::: Supplied data :::
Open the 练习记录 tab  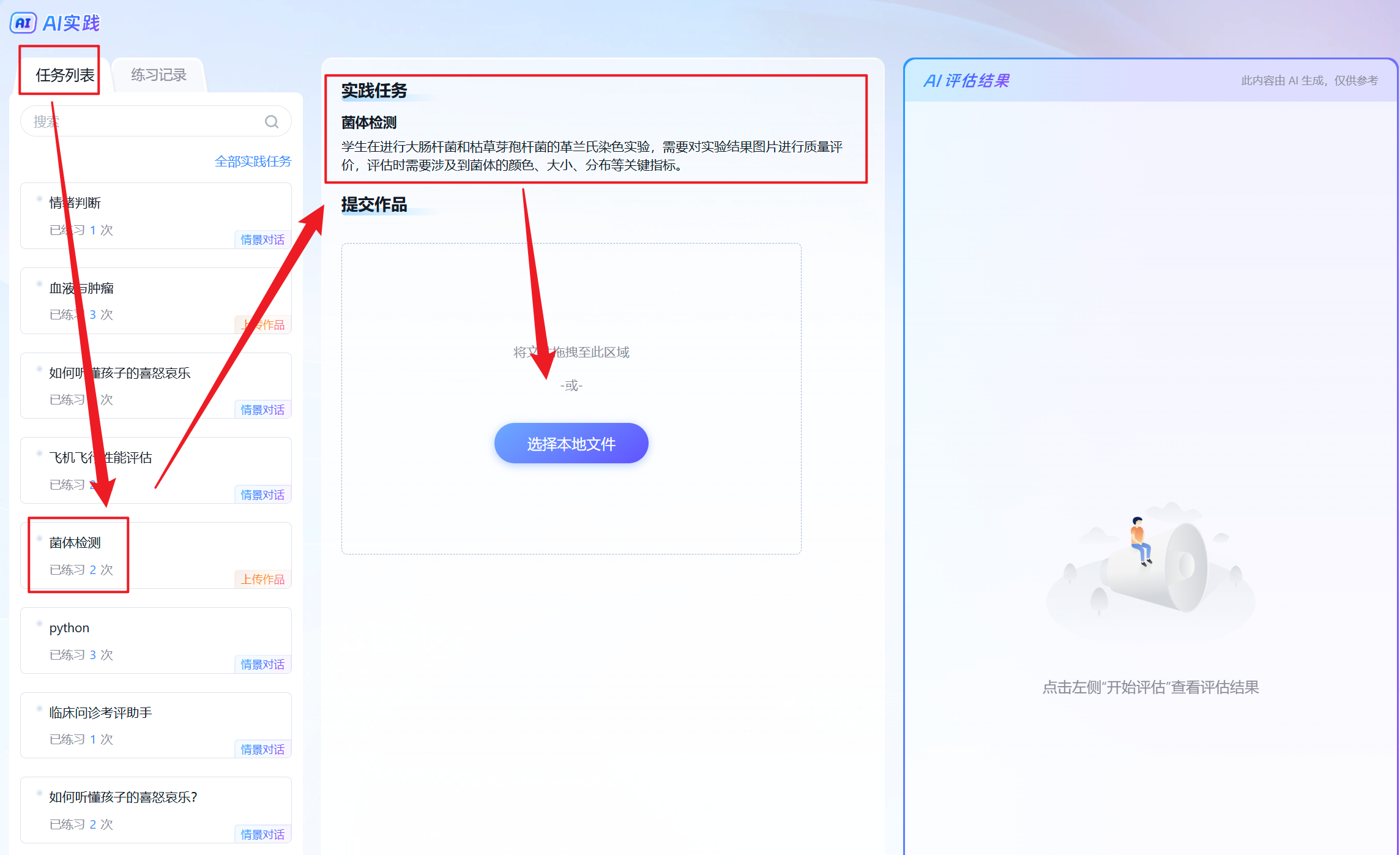158,75
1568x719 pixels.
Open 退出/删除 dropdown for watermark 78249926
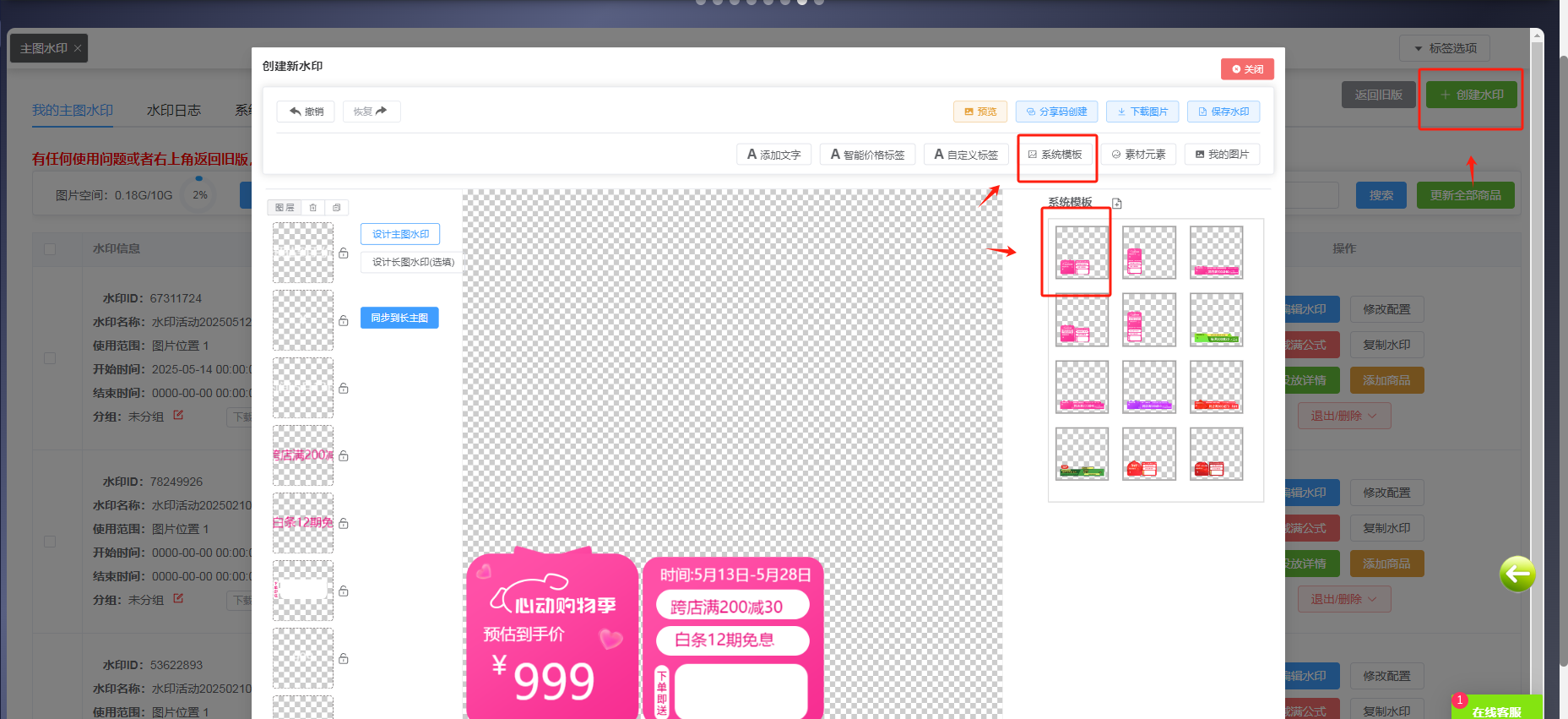1343,599
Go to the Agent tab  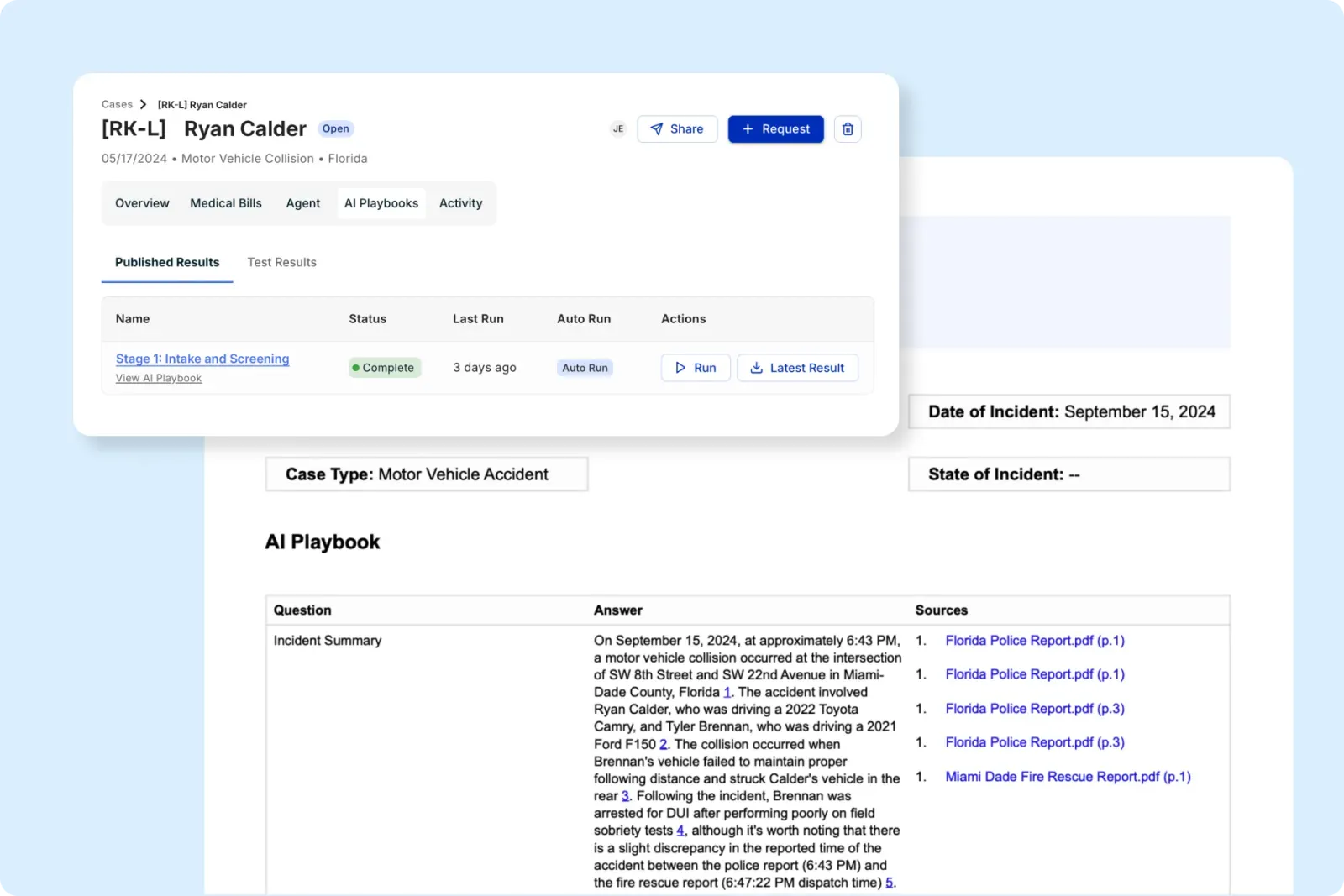302,203
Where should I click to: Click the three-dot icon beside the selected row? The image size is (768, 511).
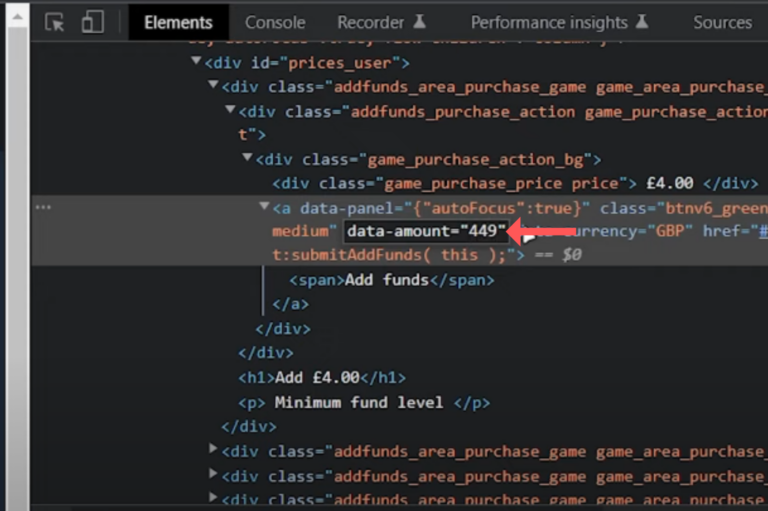(x=43, y=207)
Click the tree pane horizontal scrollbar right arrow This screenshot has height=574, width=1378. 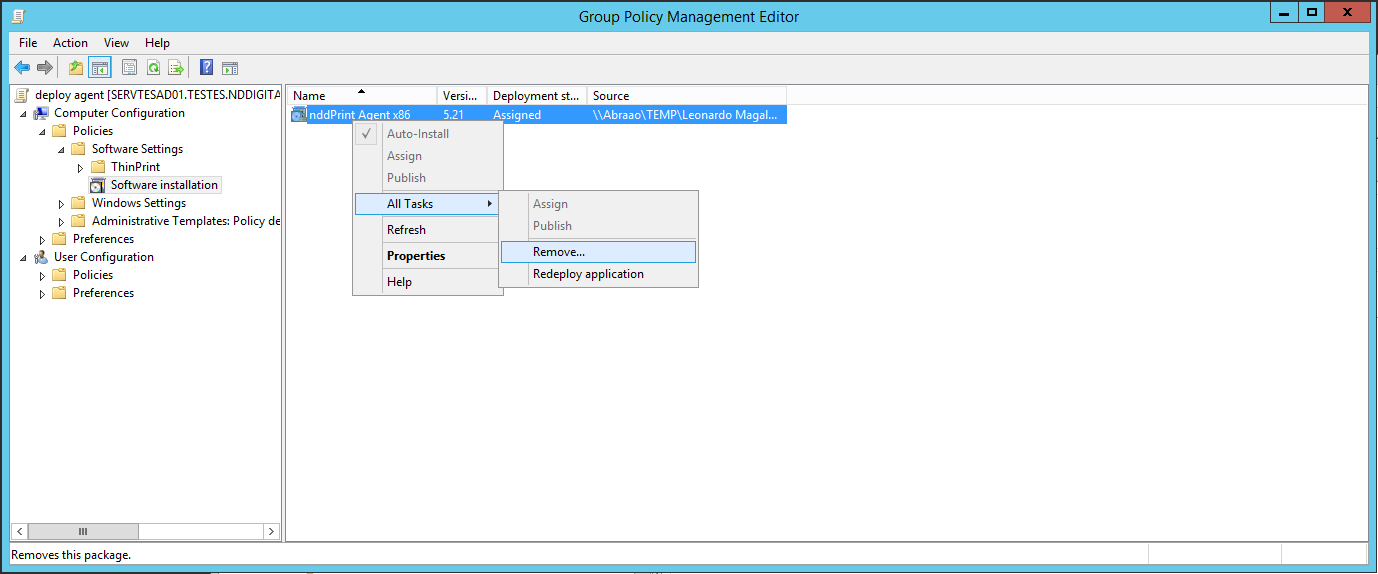pyautogui.click(x=271, y=531)
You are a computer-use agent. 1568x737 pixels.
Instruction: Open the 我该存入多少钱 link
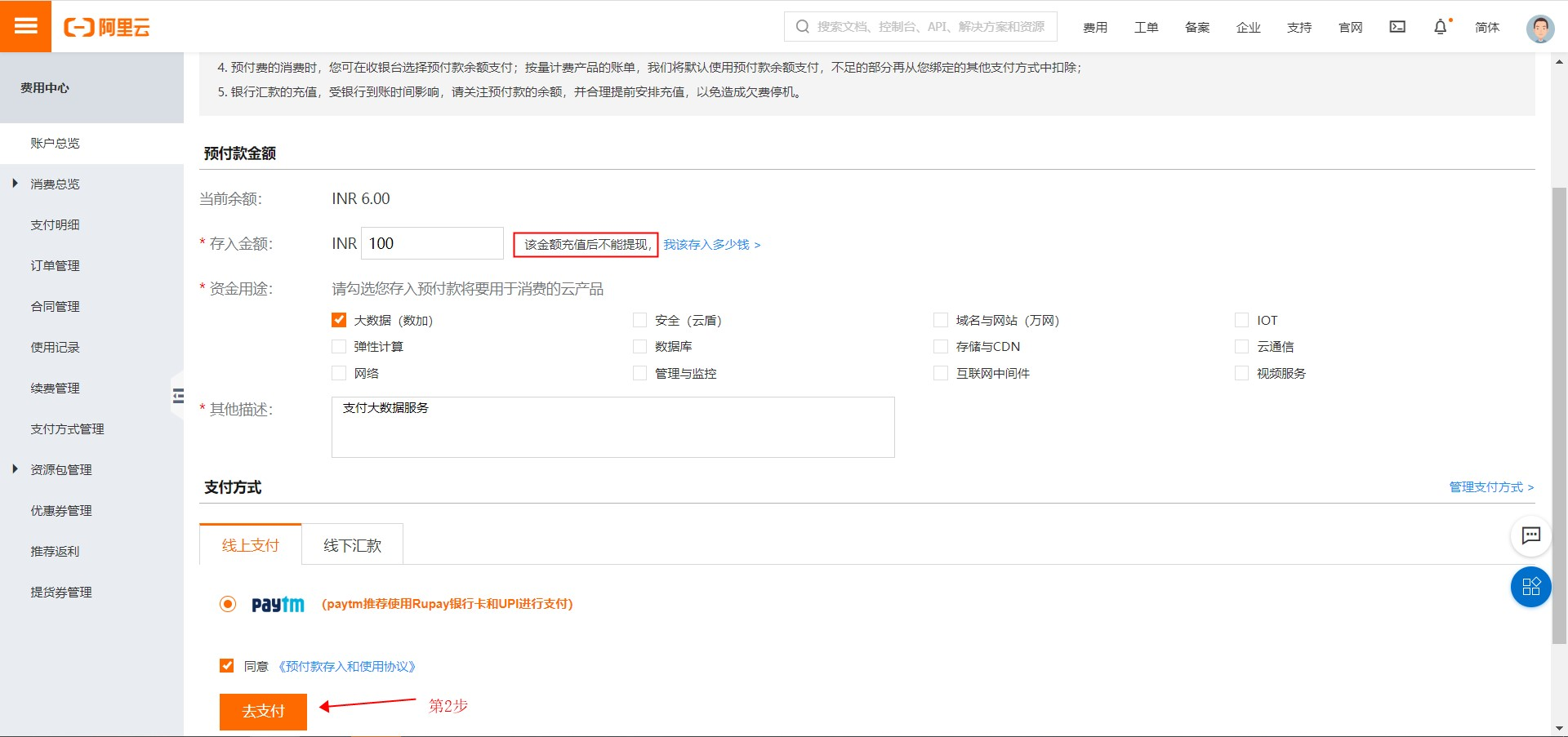click(x=708, y=244)
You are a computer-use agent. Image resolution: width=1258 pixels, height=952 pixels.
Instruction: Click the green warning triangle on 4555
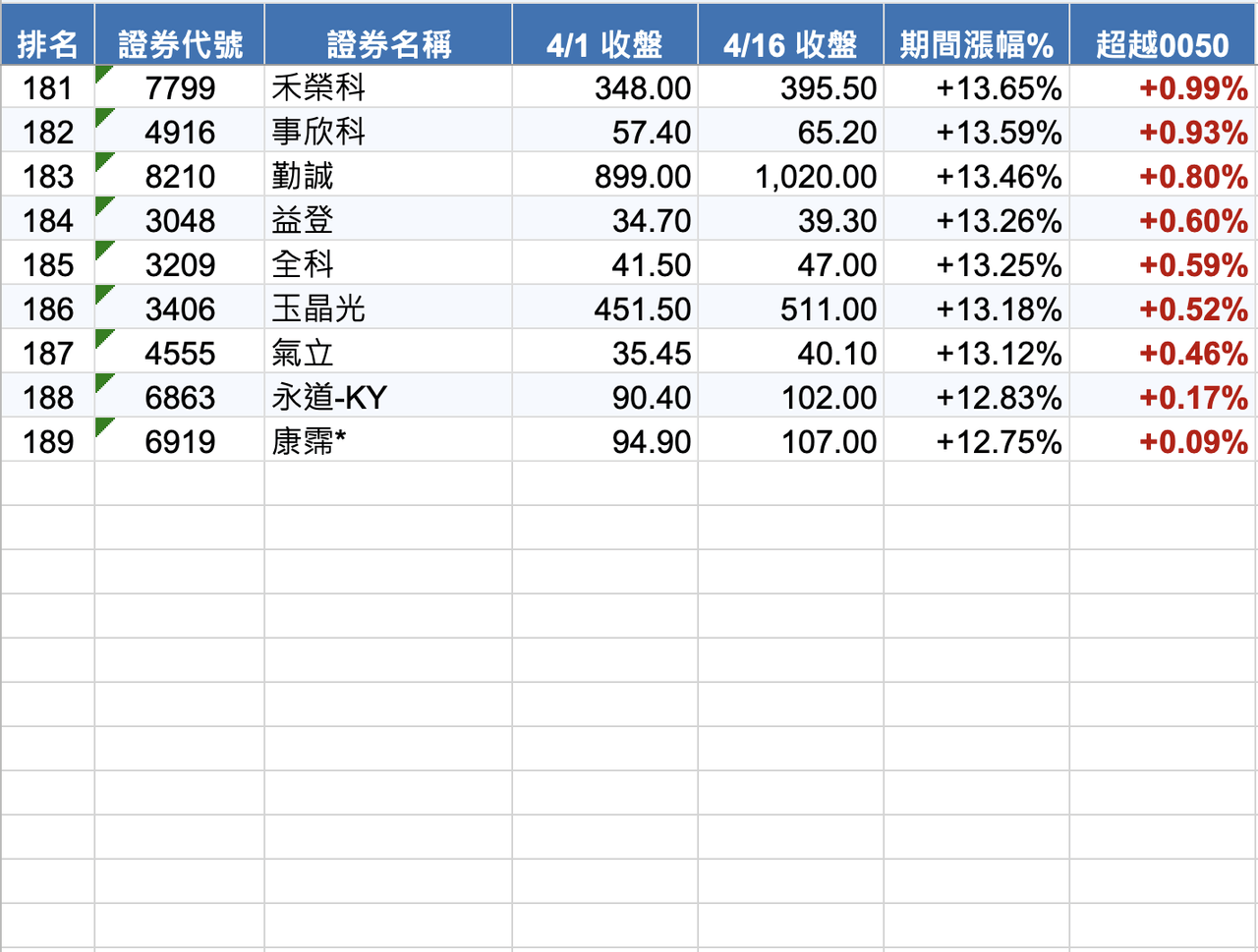[x=103, y=338]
:::
— Written exercise —
Replace "green" with "yellow" in the lines beginning with the line that contains "You are a computer-use agent. Image" and running through the end of the records, changing nothing else. Give only those lines, and leave out the pictures.

— Result below —
You are a computer-use agent. Image resolution: width=1258 pixels, height=952 pixels.
Instruction: Click the yellow warning triangle on 4555
[x=103, y=338]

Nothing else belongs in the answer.